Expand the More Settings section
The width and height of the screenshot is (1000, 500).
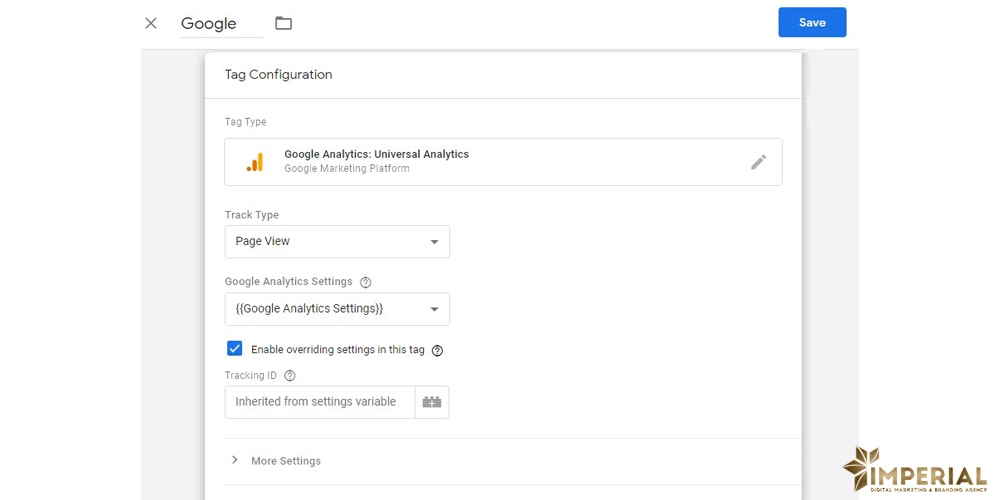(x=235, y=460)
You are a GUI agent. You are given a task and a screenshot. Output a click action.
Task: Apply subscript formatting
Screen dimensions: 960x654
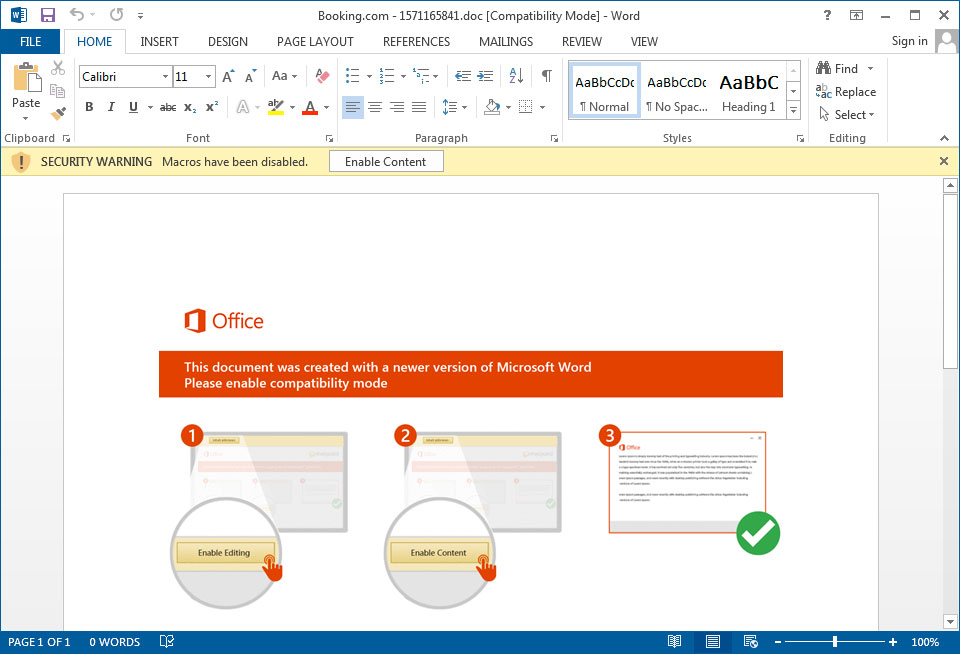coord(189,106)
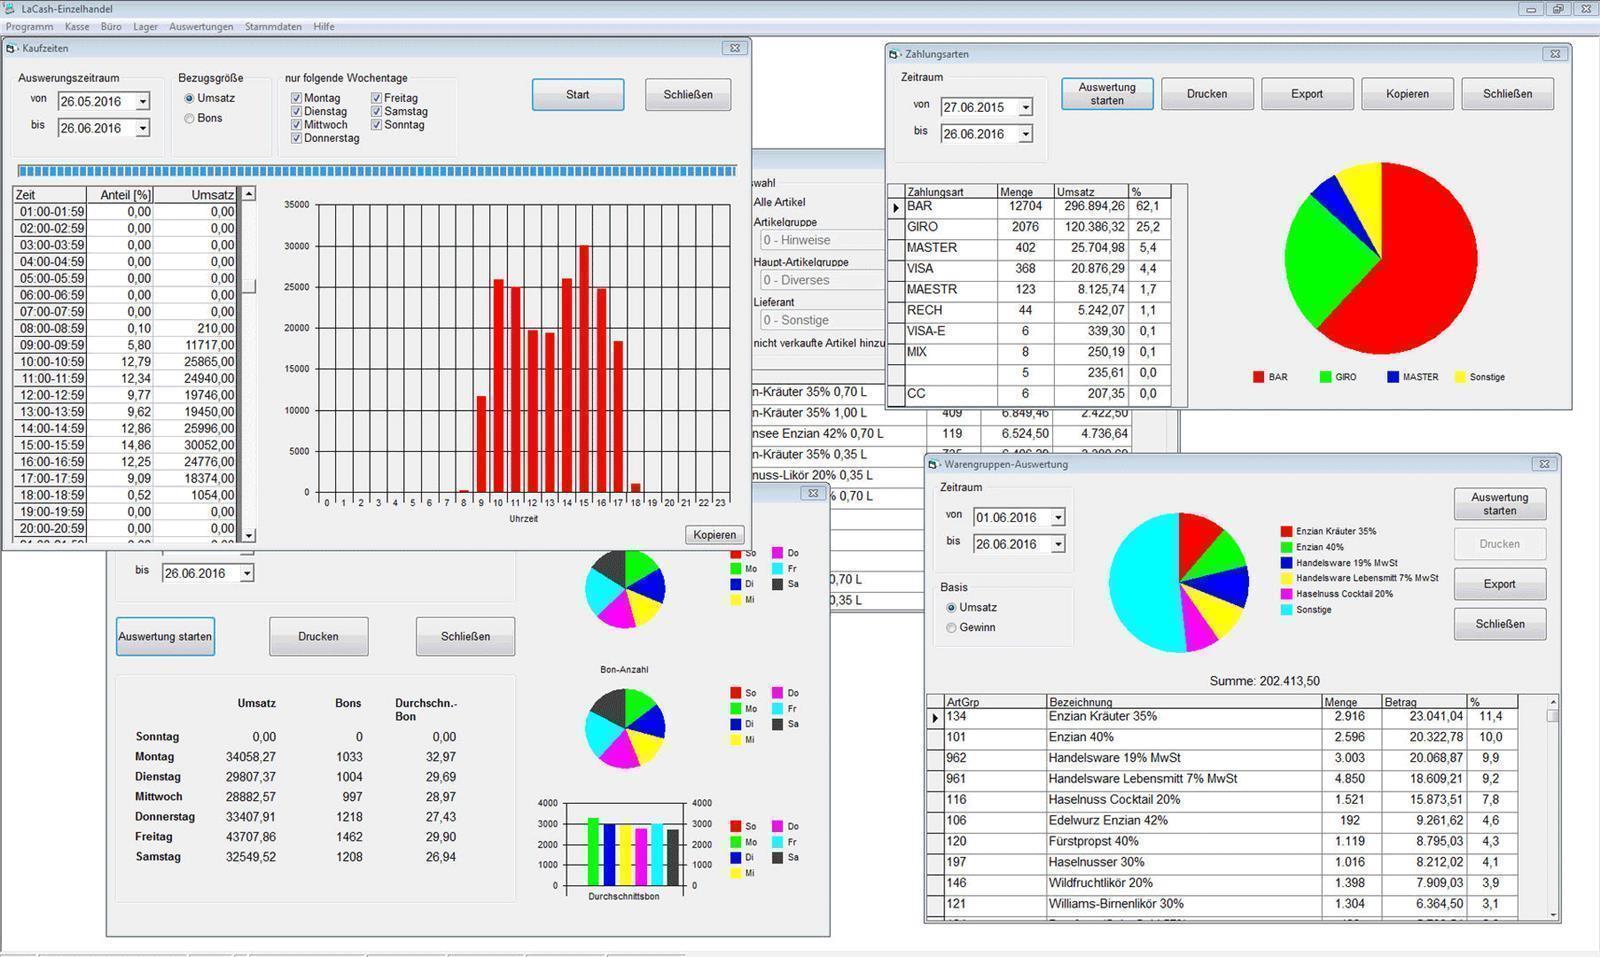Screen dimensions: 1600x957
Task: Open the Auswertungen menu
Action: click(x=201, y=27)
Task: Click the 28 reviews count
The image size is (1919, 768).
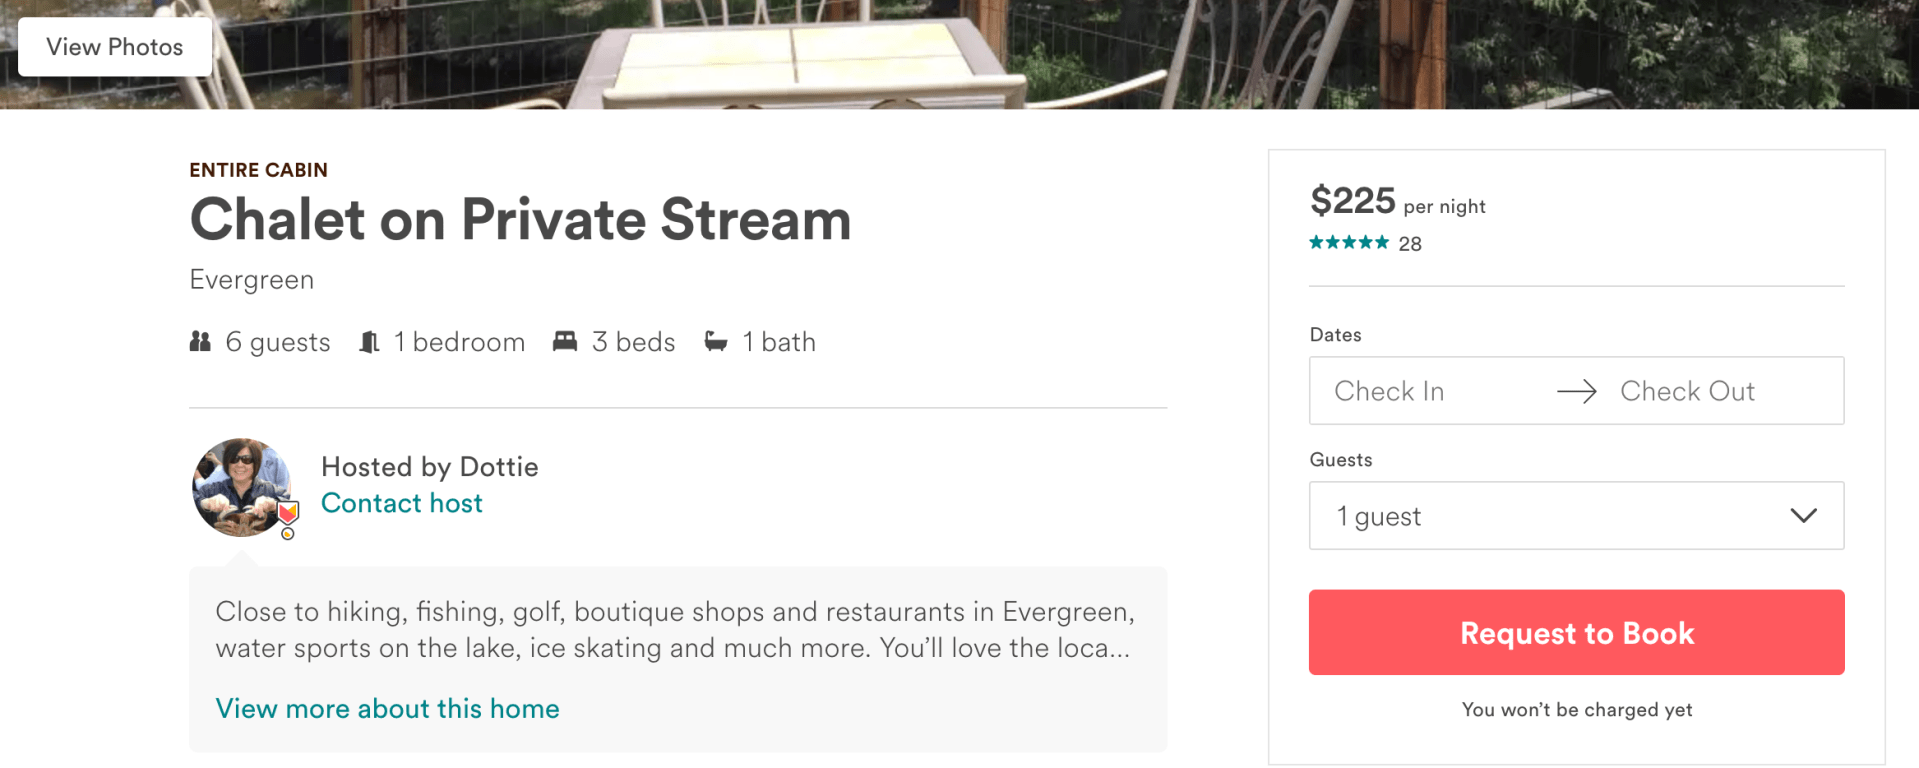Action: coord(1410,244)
===============
• **TASK ITEM**:
Using the entries above, reproduce word for word only the lines from the one that contains "The width and" to the one that contains "Task: Apply subscript formatting", both ends included, and drop every picture.

• **EXERCISE OUTPUT**:
The width and height of the screenshot is (1000, 500).
(x=235, y=460)
You are a GUI agent. You are given a task and a screenshot. Output a click action.
Task: Apply subscript formatting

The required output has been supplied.